Matthew 12:4 is the fourth verse in the twelfth chapter of the Gospel of Matthew in the New Testament.

==Content==
In the original Greek according to Westcott-Hort, this verse is:
πῶς εἰσῆλθεν εἰς τὸν οἶκον τοῦ Θεοῦ, καὶ τοὺς ἄρτους τῆς προθέσεως ἔφαγεν, οὓς οὐκ ἐξὸν ἦν αὐτῷ φαγεῖν, οὐδὲ τοῖς μετ᾿ αὐτοῦ, εἰ μὴ τοῖς ἱερεῦσι μόνοις;

In the King James Version of the Bible the text reads:
How he entered into the house of God, and did eat the shewbread, which was not lawful for him to eat, neither for them which were with him, but only for the priests?

The New International Version translates the passage as:
He entered the house of God, and he and his companions ate the consecrated bread--which was not lawful for them to do, but only for the priests.

==Analysis==
According to Lapide the show-bread were loaves which were always placed before the Holy of Holies.
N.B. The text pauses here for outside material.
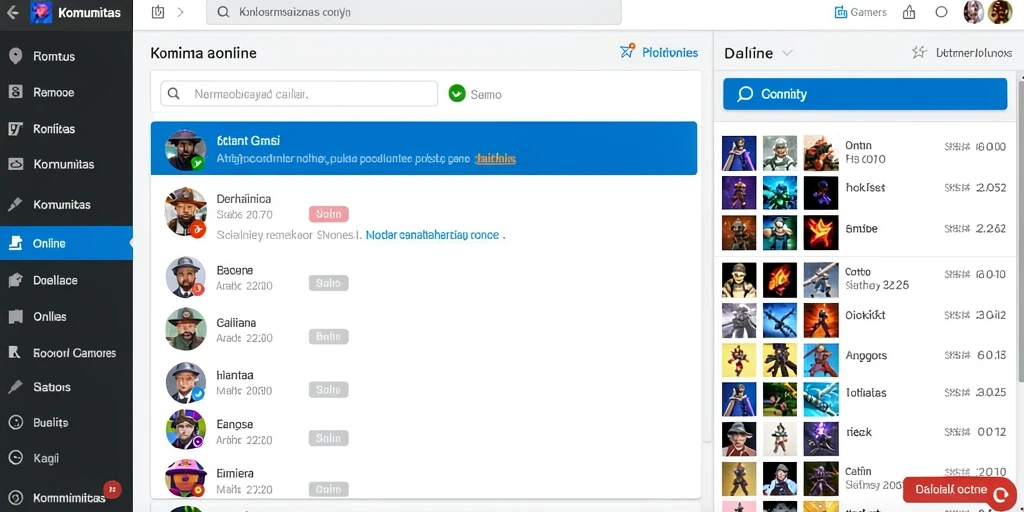Click the circle icon next to share
Screen dimensions: 1024x512
(941, 12)
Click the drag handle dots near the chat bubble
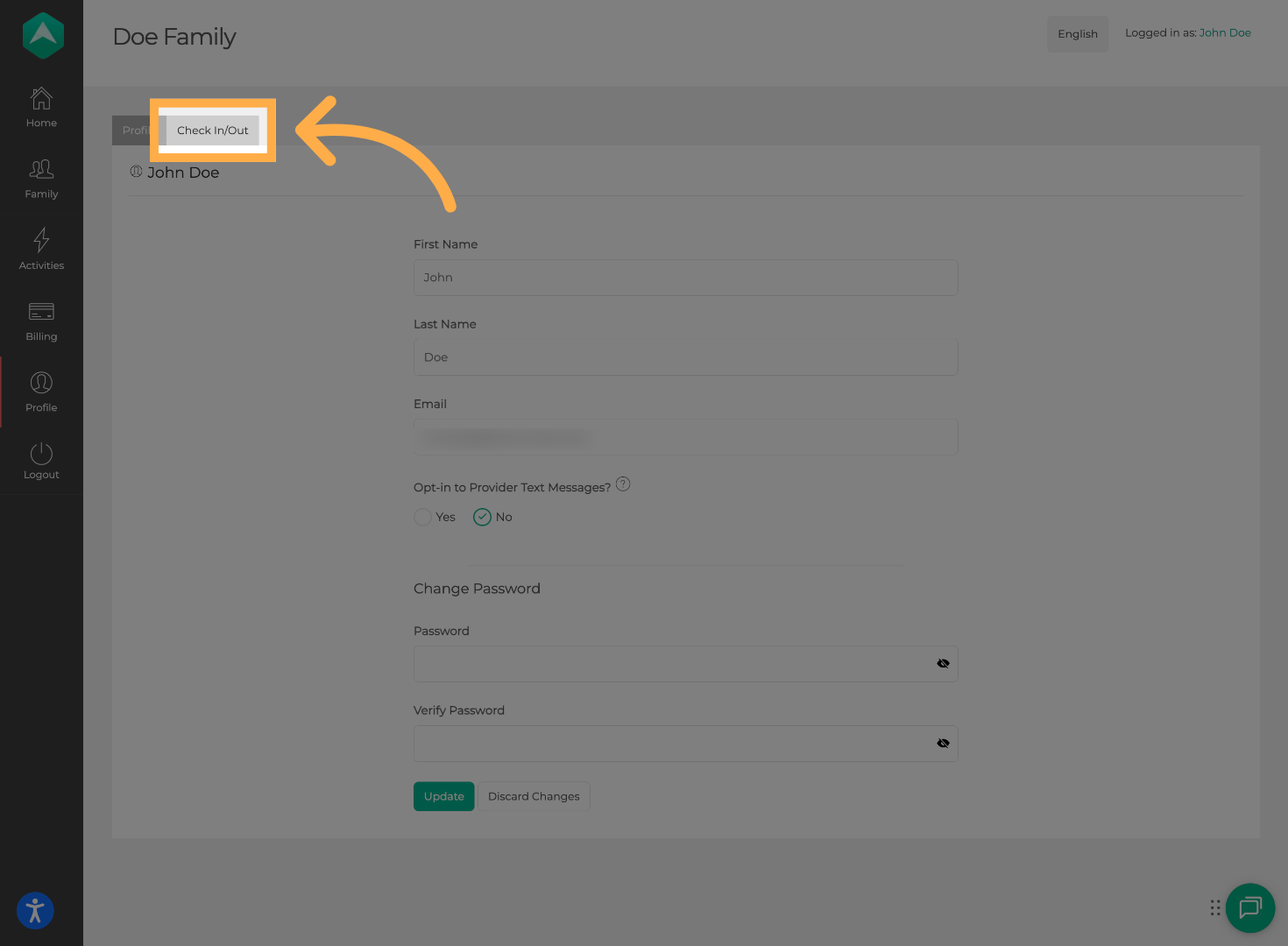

There were twelve of them to represent the twelve tribes of Israel, and these loaves, God commanded to be renewed every Sabbath. According to Lev. 24:8 these loaves were only eaten by the priests, and that only in the Tabernacle. However, in the case of David like the apostles, the requirements of people being fed surpassed the normal rules.

==Commentary from the Church Fathers==
Jerome: " Observe that neither David nor his servants received the loaves of show-bread, before they had made answer that they were pure from women."
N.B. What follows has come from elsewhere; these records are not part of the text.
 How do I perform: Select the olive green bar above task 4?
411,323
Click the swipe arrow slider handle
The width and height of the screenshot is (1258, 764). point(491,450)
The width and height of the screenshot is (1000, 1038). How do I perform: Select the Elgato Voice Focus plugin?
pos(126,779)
Chrysostom: " But some one will say, How is this instance applicable to the question in hand? For David did not transgress the sabbath. Herein is shown the wisdom of Christ, that He brings forward an instance stronger than the sabbath. For it is by no means the same thing to violate the sabbath, and to touch that sacred table, which is lawful for none. And again, He adds yet another answer, saying, Or have ye not read in the Law, that on the sabbath days the Priests in the temple profane the sabbath, and are blameless?"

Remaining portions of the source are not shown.